In the past year Israel has seen the rise of worrying phenomena that threatens the country’s democratic fabric and point to the seeping affects of the occupation.
The first is Im Tirtzu, a new movement started by right wing students and academics, which targeted left wing professors in Israeli universities. The movement demanded from Israeli universities to rid their faculties from such "un-loyal" academics critical of Zionism and the occupation. Later in the year, Im Tirtzu even went as far as threatening Ben Gurion University with contacting its international donors to tell them about the supposedly radical leftist academic hegemony in the university’s Political Science and Governance department, which, they claimed, silenced students and prohibited them from expressing opinions supporting Zionism. Im Tirtzu gave Ben Gurion’s president a 30 day ultimatum to correct the supposed academic bias that has, according to the group "displaced, marginalized and excluded the Zionist discourse." This public letter, which was eventually denounced by most Israeli academics, had never the less received some support by the Israeli press.
In parallel to the rise of Israel’s new McCarthyist movement, the country also experienced a local Abu Ghraib-style photo fiasco. Earlier this year, Eden Abergil, a former female IDF soldier posted on Facebook photos from her military service. In the photos Abergil is posing next to handcuffed and blindfolded Palestinian prisoners. As a result, a public uproar ensued, yet Abergil adamantly stated that she did not understand why. The Palestinians in the photos are terrorists, she said, and thus should be treated accordingly. Later it turned out that Abergil was not the only IDF soldier to post such photos, and a few days ago another scandal resulted due to a video of an Israeli soldier belly dancing next to a handcuffed blindfolded female Palestinian woman.
The Israeli media covered Abergil’s story, extensively criticizing her, and also focused on the damage caused to Israeli PR in the world. The question that was never raised, however, was that if this were some kind of a prevailing norm, what else is considered "normal" in the army?
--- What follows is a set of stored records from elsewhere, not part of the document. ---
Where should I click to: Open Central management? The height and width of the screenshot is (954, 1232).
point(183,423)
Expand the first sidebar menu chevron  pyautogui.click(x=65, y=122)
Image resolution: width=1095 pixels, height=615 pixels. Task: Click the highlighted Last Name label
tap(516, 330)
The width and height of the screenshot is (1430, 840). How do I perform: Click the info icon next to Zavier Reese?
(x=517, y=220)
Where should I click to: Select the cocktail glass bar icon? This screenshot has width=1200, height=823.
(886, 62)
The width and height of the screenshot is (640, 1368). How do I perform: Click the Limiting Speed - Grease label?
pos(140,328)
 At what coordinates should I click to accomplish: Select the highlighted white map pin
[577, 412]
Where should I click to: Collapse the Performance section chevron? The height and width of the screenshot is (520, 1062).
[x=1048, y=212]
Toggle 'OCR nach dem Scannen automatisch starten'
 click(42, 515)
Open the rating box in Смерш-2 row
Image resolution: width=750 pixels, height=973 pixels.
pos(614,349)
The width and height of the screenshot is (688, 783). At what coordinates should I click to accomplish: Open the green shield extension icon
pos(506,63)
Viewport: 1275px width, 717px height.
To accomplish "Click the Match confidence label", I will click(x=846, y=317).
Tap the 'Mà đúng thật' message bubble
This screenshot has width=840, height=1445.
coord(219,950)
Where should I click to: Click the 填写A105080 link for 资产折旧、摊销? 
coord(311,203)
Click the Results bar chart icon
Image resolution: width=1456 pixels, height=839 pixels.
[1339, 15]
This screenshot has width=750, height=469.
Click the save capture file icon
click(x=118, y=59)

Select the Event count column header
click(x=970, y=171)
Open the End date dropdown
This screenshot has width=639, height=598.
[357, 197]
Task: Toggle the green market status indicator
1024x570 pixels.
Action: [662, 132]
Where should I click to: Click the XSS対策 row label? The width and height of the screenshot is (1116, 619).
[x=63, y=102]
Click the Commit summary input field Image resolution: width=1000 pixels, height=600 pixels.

A question many Israeli parents, no doubt, had to deeply suppress was just how desensitized do their 18-year old children need to become to successfully police the Palestinian civilian population under Israeli occupation? Consequentially, what are the long-term psychological affects, and perhaps even damages, these young Israelis will suffer as a result?
The case of the migrant children, thus, provides a perfect "feel good" opportunity. As Minister Barak said — deporting the children is a "not Jewish or humane and will scar the entire Israeli society." Thus, opposing it enables the country to act and feel humane and generous, allowing for a non-complicated, almost non-controversial, cathartic moment. It does not, however, force Israel to deal with the very painful issues regarding the future and fate of its own children, issues that could possibly tear the country apart.
Hadas Cohen is a PhD Candidate in the political science department at the New School for Social Research and is writing her dissertation about the Israeli-Palestinian conflict.